ACTIVITY: In the entries that follow, the line with "Given: Open the headphones audio tool" opens the range and the line with "This screenshot has height=1341, width=1787." closes it; repeat that range exactly, both lines included.

SUPPLIED MATERIAL START

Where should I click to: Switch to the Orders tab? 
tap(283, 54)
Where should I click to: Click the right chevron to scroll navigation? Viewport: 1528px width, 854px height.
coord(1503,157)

SUPPLIED MATERIAL END
SUPPLIED MATERIAL START

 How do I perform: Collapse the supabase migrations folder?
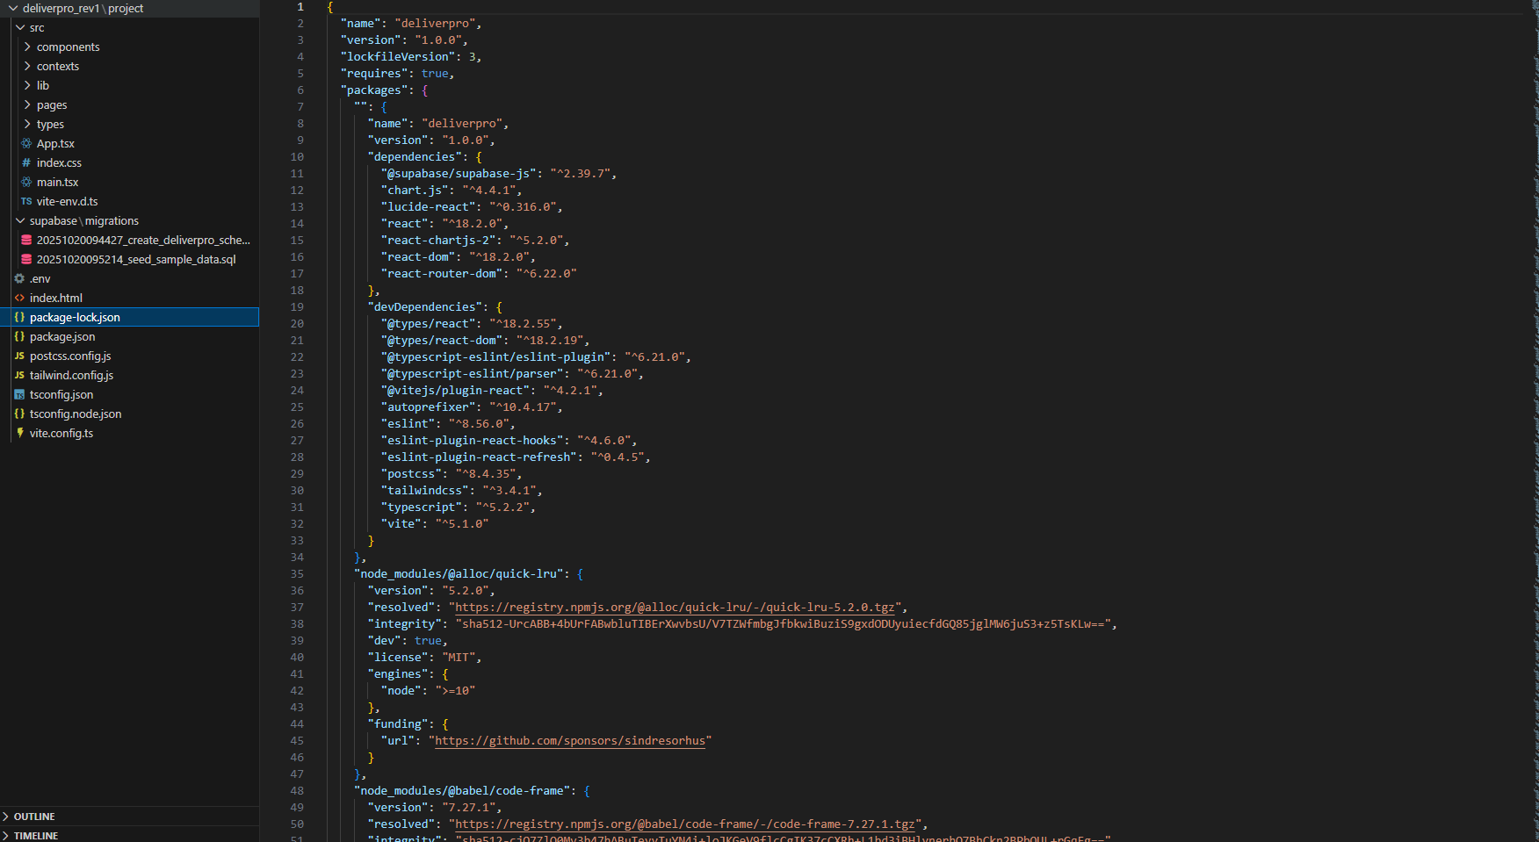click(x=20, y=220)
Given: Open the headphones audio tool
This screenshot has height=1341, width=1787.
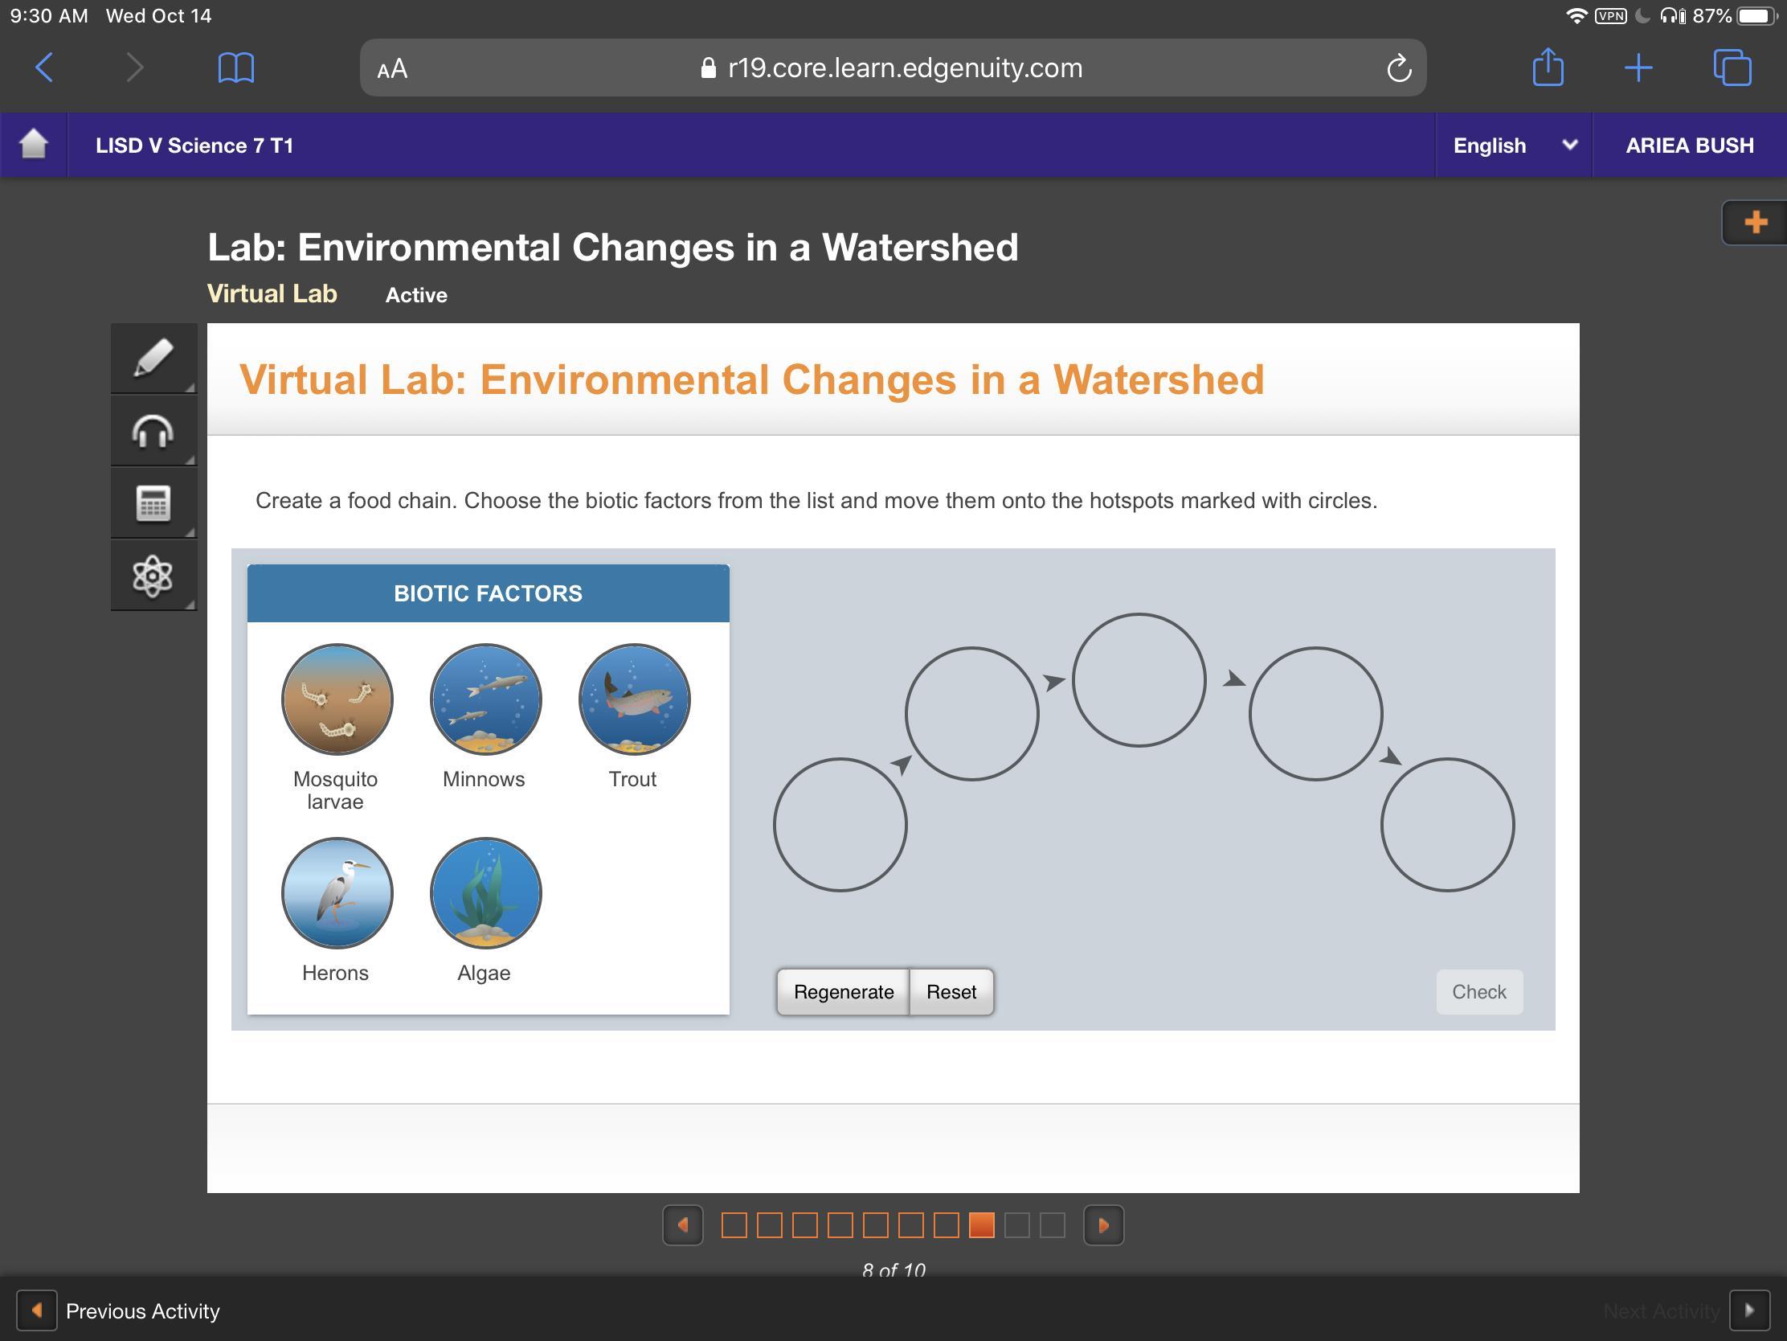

SUPPLIED MATERIAL END
SUPPLIED MATERIAL START

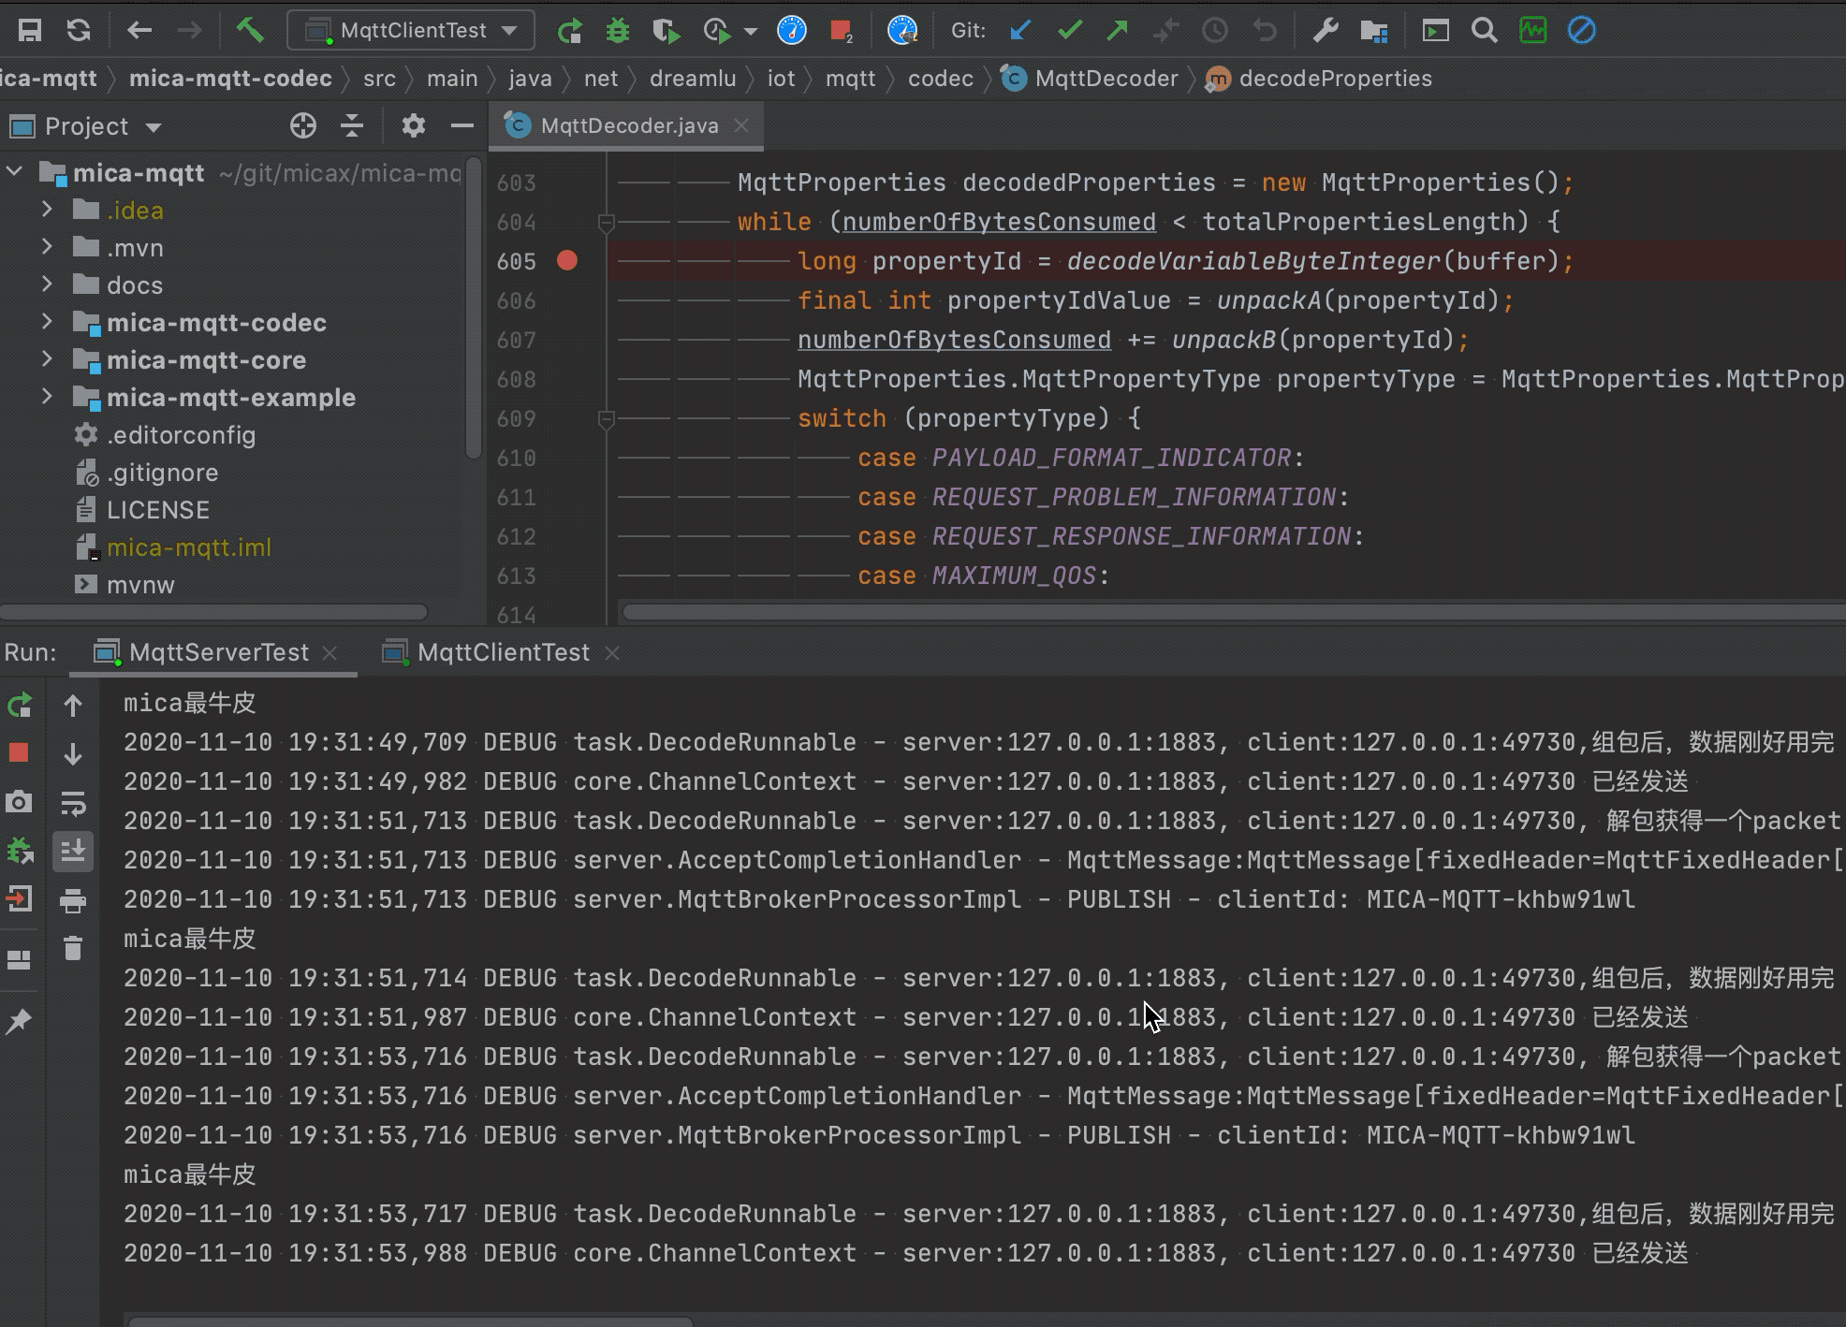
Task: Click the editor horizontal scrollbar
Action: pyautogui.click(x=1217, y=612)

SUPPLIED MATERIAL END

FINISHED EXERCISE:
Given: Open the headphones audio tool
This screenshot has height=1341, width=1787.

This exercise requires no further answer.